I don’t want to dwell on your age, but you’re seventeen! What has your writing journey been like so far? And what are your plans?
Haha, yes; seventeen! The awkward age when you’re no longer a minor, not yet an adult, and cannot successfully pass as young enough to get the kids’ menu. Anyways, I would categorize my journey in writing as a progressive one. The longer I let experiences sit with me, the more I grow as a writer. It makes me a bit boring and plenty pensive. But I’m proud of where I am on this journey so far. This past summer I attended the Yale Writer’s Conference as well as the Iowa Young Writer’s Studio, and being in the company of other writers has been wonderful. I plan to invest myself in that kind of community when I go to college, and will pursue an MFA afterwards. And after that, I plan to do what I do now: write. And drink coffee.
Amorn says, “I want a simple life but it horrifies me that I have one.” This statement surprised me, as I would not have thought of this life as simple.
Amorn’s image of a simple life is a wholesome one. But then she is thrust into this world of perverse monotony day in, day out. Every night she is made to look extravagant and in all their excitement, her clients treat her tenderly. At the end of a day’s work, Amorn feels everything she does is formulaic. She clocks in and out, for example. She sits in the fishtank and is called up by her number. While I agree with you—Amorn’s lifestyle is anything but simple—she believes that a life led by such a disturbing formula is, in effect, as simple as a “wholesome life.” The fact that she’s asking for what she thinks she already has unsettles her.
The story feels like it is less about the murder of Amorn, and more about the protective mechanisms we employ to deny our own death. Is that a fair description?

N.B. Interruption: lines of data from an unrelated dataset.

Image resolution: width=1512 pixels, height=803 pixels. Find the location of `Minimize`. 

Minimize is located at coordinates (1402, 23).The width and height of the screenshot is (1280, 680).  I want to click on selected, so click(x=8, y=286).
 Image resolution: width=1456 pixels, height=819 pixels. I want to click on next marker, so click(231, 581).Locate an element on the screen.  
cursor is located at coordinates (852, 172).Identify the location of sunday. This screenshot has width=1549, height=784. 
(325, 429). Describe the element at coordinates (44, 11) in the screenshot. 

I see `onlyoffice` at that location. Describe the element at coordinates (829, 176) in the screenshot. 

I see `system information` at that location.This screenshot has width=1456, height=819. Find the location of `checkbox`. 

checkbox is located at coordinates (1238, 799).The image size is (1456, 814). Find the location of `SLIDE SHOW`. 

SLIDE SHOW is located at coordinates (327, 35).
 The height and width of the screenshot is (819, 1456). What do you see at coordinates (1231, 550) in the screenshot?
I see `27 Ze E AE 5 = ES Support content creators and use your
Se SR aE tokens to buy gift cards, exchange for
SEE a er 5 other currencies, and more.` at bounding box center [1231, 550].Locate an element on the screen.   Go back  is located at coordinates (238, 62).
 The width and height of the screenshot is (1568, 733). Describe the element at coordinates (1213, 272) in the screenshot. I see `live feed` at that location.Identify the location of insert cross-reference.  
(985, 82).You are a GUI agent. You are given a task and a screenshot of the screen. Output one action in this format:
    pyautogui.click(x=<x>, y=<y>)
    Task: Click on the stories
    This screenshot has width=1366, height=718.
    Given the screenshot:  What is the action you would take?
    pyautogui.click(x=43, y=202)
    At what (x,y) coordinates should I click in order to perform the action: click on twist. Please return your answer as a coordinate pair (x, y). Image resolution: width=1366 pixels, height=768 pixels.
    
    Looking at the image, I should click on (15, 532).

Absolutely. Amorn’s death breaks the monotony of the brothel and makes for a great deal of introspection among the girls. As they are questioned by the police, they dissect the details of the actual death, but as they piece it together themselves, they are confronted with the unhappy truth that their deaths are happening too, and not just in the physical sense. These girls want to be oblivious to the degradation they are put through, but when one of their friends actually dies, it is as if they, in at least this one moment, cannot deny it anymore.
What do you like to read? Who are your influences?
Hmm…the spectrum of what I read is pretty broad. I love Toni Morrison, Jhumpa Lahiri, and Jonathan Safran Foer. Each of these authors have nuanced, original ways of getting emotion across. In Morrison’s work I find myself feeling the weight of her characters’ burdens before they enter scenes; in Lahiri’s, everything is tense and driven by the minutia of actions, and in Foer’s, there are just some drop dead beautiful passages with humor as well as heaviness.